The world’s richest man has just been dealt a stunning blow as he looks set to finally leave Washington with his tail between his legs.Happiness. Love. Style. There are plenty of things money can’t buy – even ungodly, vast mountains of the lovely greenback-y stuff.
Just ask the billionaire who recently nearly cried on camera, is single and generally dresses like he’s off to an OnlyFans Anonymous meeting.
Now we’ve just learnt that there is another thing Elon Musk’s more than $476 billion can’t buy him: An election. (That, and any T-shirts that don’t give tech bro-Ed Hardy, fighting-for-weekend-visitation-rights vibes).
The last 24 hours have capped off what has been the most stunning downfall and reversal in fortune in American political history, the same country that produced Richard Nixon.
Mr Musk has just been dealt a brutal slapdown by Americans, who went to the polls in a state election that had become a referendum about the Tesla boss’ unchecked, unelected catapulting into Washington power.
Despite the father-of-14 (words you never have to type about anyone else who does not also own a horse and buggy) having dumped an eye-watering $39 million into trying to get a MAGA loyalist elected to the Wisconsin Supreme Court, including literally handing out $1.57 million ($US1 million) in cheques, he lost spectacularly.
America has spoken and the people, along with Donald Trump now too, seem to want nothing more to do with Mr Musk.

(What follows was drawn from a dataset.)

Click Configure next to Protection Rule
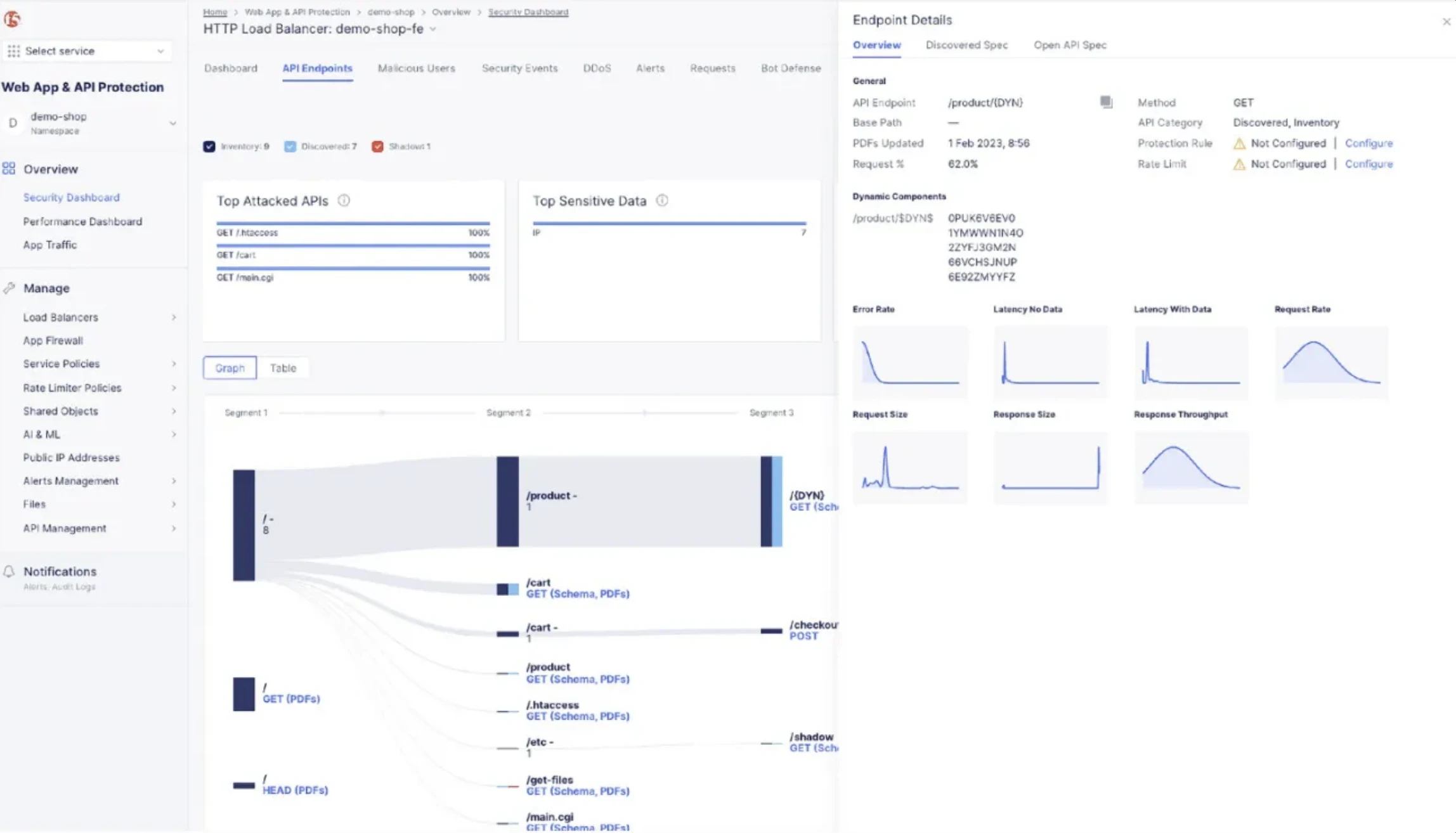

What happened is this: This week saw a series of state elections, the first real litmus test of public feeling towards Mr Musk, Mr Trump’s so-called First Buddy, which sounds like a terrible late 90s movie starring the Olsen twins and a wisecracking french bulldog.
The results, especially in Wisconsin, have been a ringing blow for Mr Musk and his Trump-sanctioned assault on government – and they reflect the very clear surge of public anger towards fatherhood’s worst advertisement.
Let’s be clear here – Mr Musk quite literally tried to buy the Wisconsin election that saw Democrat-leaning Susan Crawford going up against ‘Trump4eva’-underpants-wearing Brad Schimel.
In February, Mr Musk began dumping money into Mr Schimel’s campaign coffers like a faulty backhoe, only to then go a shocking step further in a move that may or may not be legal.
He actually got his chequebook out, paying Wisconsinites $US100 ($157) to sign a MAGA-linked petition, which then put them in the running to win $US1 million.
The election in question might have been for a judgeship in a cheese belt state where they measure their GDP in gouda, but no one has been pretending it was anything but a vote on Mr Musk.
The unleashing of his Department of Government Efficiency (DOGE) winged boy-monkeys on the government during the first months of Trump 2.0 brought a whole new level of cruelty and fear into American life.
(Heard the one about the Maryland father who was deported to an El Salvadoran prison thanks to an administrative error and now they won’t bring him back?)